Could you copy out, word for word, every line from the one containing "390x292 pixels." through the one containing "Viewport: 341px width, 255px height.", both included, without the pictures?

■ Listed entries:
+ + + + + + +

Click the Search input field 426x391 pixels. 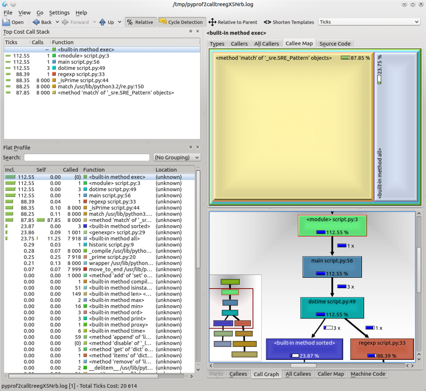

+ + + + + + +

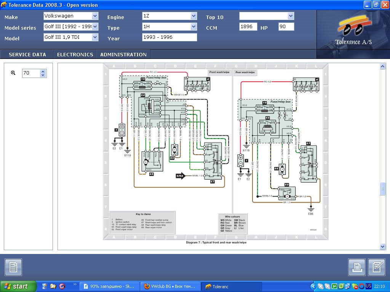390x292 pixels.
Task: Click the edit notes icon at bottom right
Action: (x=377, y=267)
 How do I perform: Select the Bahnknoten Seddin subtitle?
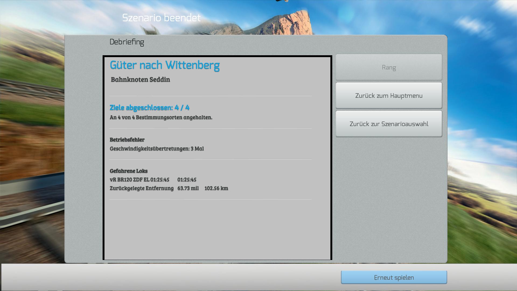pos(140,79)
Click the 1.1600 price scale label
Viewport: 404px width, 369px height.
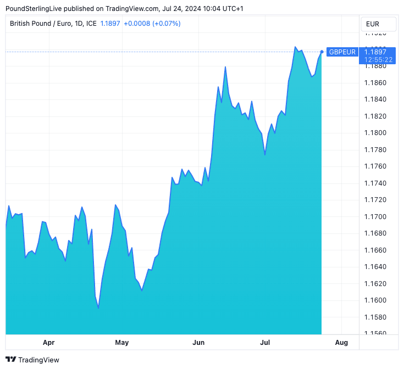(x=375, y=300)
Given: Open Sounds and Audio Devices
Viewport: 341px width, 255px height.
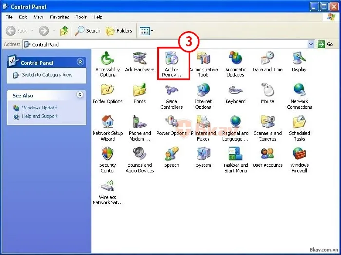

+ + + + + + +

■ Correct answer:
390x292 pixels.
Task: Click the edit notes icon at bottom right
Action: (x=377, y=267)
 How do I perform: Select the Bahnknoten Seddin subtitle?
pos(140,79)
Click the 1.1600 price scale label
Viewport: 404px width, 369px height.
(x=375, y=300)
Given: Open Sounds and Audio Devices
Viewport: 341px width, 255px height.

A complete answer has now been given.